In his 2002 book, Andrew Robinson, then literary editor of a London higher education supplement, argued that “successfully deciphering archaeological puzzles requires a synthesis of logic and intuition… which computers do not possess (and probably cannot possess).”
Regina Barzilay, an assistant professor at the MIT Computer Science and Artificial Intelligence Lab, Ben Snyder, a graduate student in her lab, and Kevin Knight of the University of Southern California took that claim personally. At the annual meeting of the Association for Computational Linguistics in Sweden next month, present a paper on a novel computer system that deciphered a enormous part of the old Semitic language Ugaritic in a matter of hours. In addition to helping archaeologists decipher about eight old languages that have so far resisted their efforts, the work could also assist expand the number of languages that automated translation systems like Google Translate can handle.

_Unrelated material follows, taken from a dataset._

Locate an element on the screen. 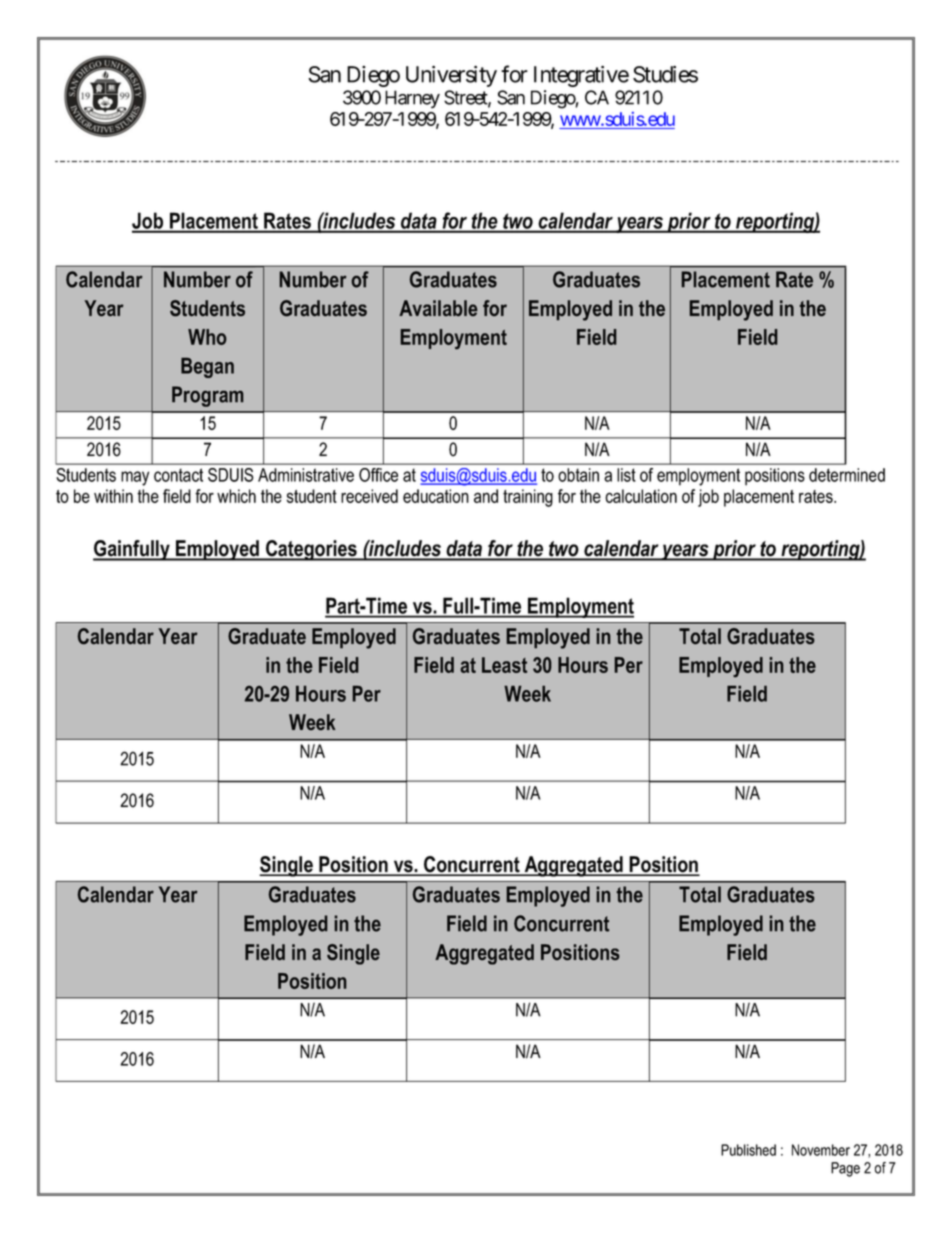 Image resolution: width=952 pixels, height=1233 pixels. Available is located at coordinates (438, 308).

To replicate the “intuition” that Robinson says computers can’t grasp, the researchers’ software makes several assumptions. The first is that the language being deciphered is closely related to another language: in the case of Ugaritic, the researchers chose Hebrew. The second is that there’s a systematic way to map the alphabet from one language to the alphabet from another, and that correlated symbols will occur with similar frequency in the two languages.

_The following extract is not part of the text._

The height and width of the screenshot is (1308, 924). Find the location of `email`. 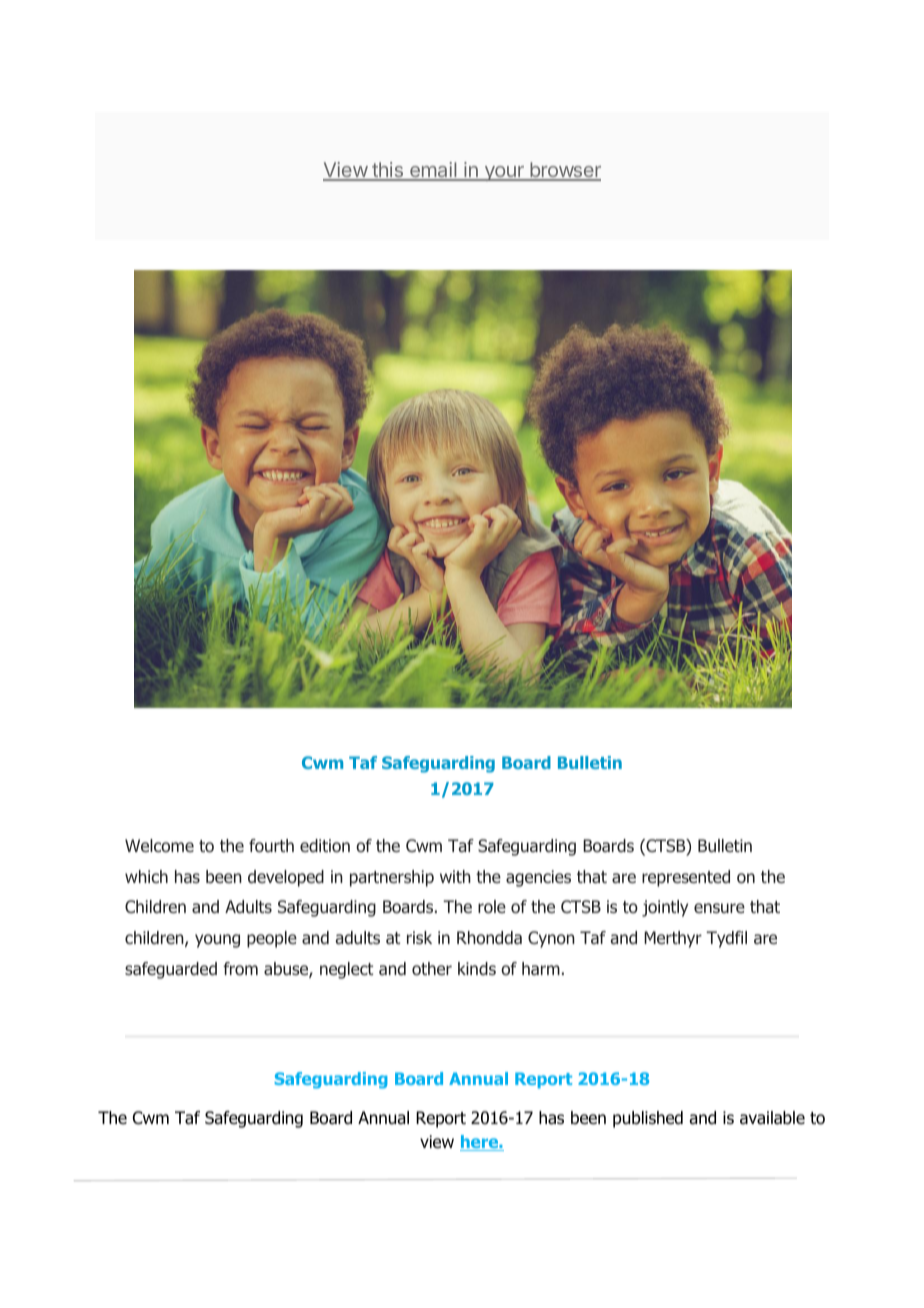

The system makes a similar assumption at the word level: languages should have at least some cognates or words with common roots, such as in French and Spanish, or and . Finally, the system makes a similar mapping for parts of words. For example, a word like “overloading” has both a prefix — “over” — and a suffix — “ing.” The system predicts that other words in the language will have the prefix “over” or the suffix “ing,” or both, and the cognate of “overloading” in another language — say, “surchargeant” in French — will have a similar three-part structure.
Crosstalk
The system recreates these different levels of correspondence from itself. For example, it might start with several competing hypotheses about alphabetic mappings based entirely on symbol frequency—mapping symbols that occur frequently in one language to those that occur frequently in another. Using a kind of probabilistic modeling common in AI research, the system would then figure out which of these mappings seems to identify a set of consistent suffixes and prefixes. From that, it could look for word-level correspondences, which in turn could assist it refine its alphabetic mappings. “We iterate through the data hundreds, thousands of times,” Snyder says, “and each time, our guesses get more likely because we’re actually getting closer to a solution where we get more consistency.” Eventually, the system reaches a point where changing the mappings no longer improves consistency.
Ugaritic has already been deciphered: otherwise, the researchers would have no way of assessing their system’s performance. The Ugaritic alphabet has 30 letters, and the system correctly mapped 29 of them to their Hebrew equivalents. About a third of the words in Ugaritic have Hebrew equivalents, and of those, the system correctly identified 60 percent. “Of the ones that are wrong, they’re often only wrong by one letter, so they’re often very good guesses,” Snyder says.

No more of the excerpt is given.